In the second part of our presentation we will analyse the inscription from one of the Guoji bells excavated from a late Western Zhou (950–771 BC) aristocratic tomb. Here we endeavour to show how the literary form of the text attempts to conjoin the bell’s physical features with its cultural function. Eventually we hope to elucidate how in both cases the inscriptions reinforce their carriers’ status as tokens of politico-religious fame or power.

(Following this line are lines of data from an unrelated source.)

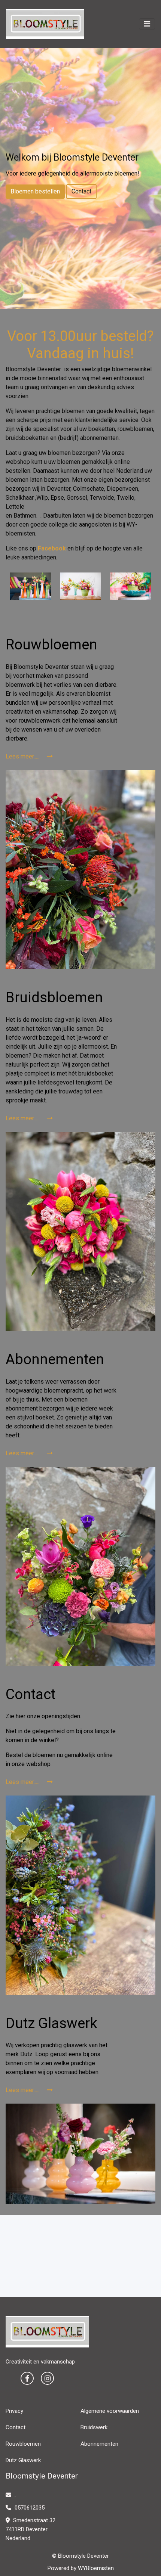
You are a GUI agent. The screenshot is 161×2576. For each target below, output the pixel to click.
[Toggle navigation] (147, 24)
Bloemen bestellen (35, 191)
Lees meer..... (23, 756)
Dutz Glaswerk (23, 2460)
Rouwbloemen (23, 2443)
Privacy (14, 2411)
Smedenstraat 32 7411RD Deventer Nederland (30, 2529)
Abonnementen (99, 2443)
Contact (81, 191)
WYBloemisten (96, 2568)
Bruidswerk (93, 2427)
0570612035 (29, 2507)
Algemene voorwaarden (109, 2411)
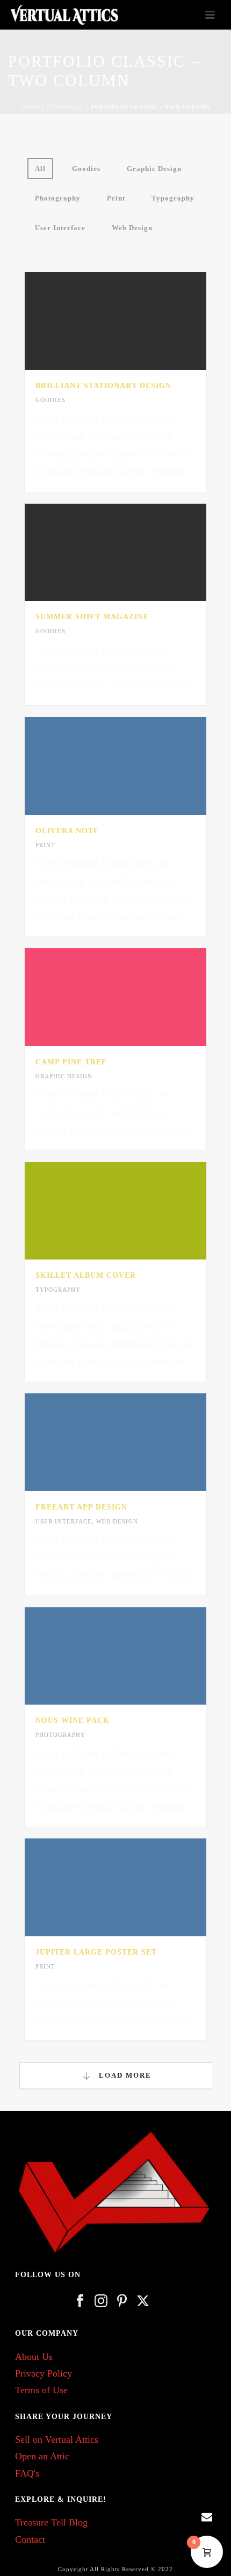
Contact (30, 2539)
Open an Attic (42, 2456)
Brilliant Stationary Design (103, 386)
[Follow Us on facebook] (80, 2301)
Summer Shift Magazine (92, 617)
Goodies (86, 168)
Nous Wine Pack (72, 1720)
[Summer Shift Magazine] (137, 552)
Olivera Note (67, 831)
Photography (58, 198)
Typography (172, 198)
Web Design (132, 228)
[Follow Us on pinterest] (122, 2301)
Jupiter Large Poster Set (96, 1952)
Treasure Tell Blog (51, 2522)
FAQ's (27, 2473)
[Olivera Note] (137, 766)
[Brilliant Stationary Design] (137, 321)
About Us (34, 2356)
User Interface (60, 228)
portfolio (65, 107)
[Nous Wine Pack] (137, 1656)
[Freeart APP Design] (137, 1442)
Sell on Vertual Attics (56, 2439)
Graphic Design (154, 168)
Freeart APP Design (81, 1507)
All (40, 168)
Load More (123, 2075)
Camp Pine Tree (71, 1062)
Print (116, 198)
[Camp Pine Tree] (137, 997)
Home (30, 107)
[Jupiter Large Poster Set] (137, 1887)
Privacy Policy (43, 2373)
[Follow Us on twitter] (142, 2301)
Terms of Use (41, 2390)
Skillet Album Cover (85, 1275)
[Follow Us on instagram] (101, 2301)
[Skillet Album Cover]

By establishing an intertexual relationship between our two case studies from ancient South Asia and China, our ultimate goal is to outline an interpretive framework of inscriptions in strong associations with their materialities in ritual contexts. In particular, we wish to contribute to analytical methodology to better understand the ideological source of power in ancient states, in which texts and material culture played significant roles.